- WHAT TO PRODUCE
Copy the items word for word, from the very first line up to and including the line that contains "Looking at the screenshot, I should tap(66, 217).".

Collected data
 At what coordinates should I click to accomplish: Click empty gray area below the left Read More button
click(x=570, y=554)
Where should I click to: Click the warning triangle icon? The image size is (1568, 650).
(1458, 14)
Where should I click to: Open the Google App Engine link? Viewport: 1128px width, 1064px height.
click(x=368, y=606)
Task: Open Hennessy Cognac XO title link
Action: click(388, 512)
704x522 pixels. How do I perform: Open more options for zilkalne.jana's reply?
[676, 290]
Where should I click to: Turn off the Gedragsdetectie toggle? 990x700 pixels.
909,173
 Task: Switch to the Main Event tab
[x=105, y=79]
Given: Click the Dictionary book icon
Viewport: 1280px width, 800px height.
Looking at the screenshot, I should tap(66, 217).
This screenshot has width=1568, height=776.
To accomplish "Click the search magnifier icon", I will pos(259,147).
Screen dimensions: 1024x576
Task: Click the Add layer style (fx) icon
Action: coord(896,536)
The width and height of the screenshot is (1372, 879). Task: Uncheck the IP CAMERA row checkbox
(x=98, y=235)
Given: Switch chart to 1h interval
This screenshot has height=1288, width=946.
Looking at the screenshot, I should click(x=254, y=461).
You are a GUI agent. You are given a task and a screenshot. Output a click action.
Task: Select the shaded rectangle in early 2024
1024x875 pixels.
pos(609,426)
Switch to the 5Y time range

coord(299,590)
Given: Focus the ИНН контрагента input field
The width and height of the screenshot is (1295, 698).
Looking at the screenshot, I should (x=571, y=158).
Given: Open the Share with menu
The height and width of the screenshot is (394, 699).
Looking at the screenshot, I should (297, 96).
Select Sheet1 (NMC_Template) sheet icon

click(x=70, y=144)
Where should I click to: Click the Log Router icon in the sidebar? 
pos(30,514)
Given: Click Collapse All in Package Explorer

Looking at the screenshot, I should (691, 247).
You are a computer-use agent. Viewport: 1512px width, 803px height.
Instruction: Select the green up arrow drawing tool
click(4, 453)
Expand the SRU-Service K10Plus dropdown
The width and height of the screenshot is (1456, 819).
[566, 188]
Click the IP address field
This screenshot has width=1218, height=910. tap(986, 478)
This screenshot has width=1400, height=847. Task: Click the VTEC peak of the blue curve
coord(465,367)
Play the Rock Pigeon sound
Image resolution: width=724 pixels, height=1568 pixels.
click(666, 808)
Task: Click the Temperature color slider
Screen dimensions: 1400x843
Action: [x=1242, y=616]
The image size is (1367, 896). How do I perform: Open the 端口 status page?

- PROBLEM SOLUTION
 At what coordinates should I click to accomplish: Click empty gray area below the left Read More button
click(x=570, y=554)
Where should I click to: Click the warning triangle icon? The image size is (1568, 650).
(1458, 14)
Where should I click to: Open the Google App Engine link? Viewport: 1128px width, 1064px height.
click(x=368, y=606)
Task: Open Hennessy Cognac XO title link
Action: click(388, 512)
704x522 pixels. How do I perform: Open more options for zilkalne.jana's reply?
[676, 290]
Where should I click to: Turn off the Gedragsdetectie toggle? 990x700 pixels.
909,173
 Task: Switch to the Main Event tab
[x=105, y=79]
Given: Click the Dictionary book icon
Viewport: 1280px width, 800px height.
Looking at the screenshot, I should tap(66, 217).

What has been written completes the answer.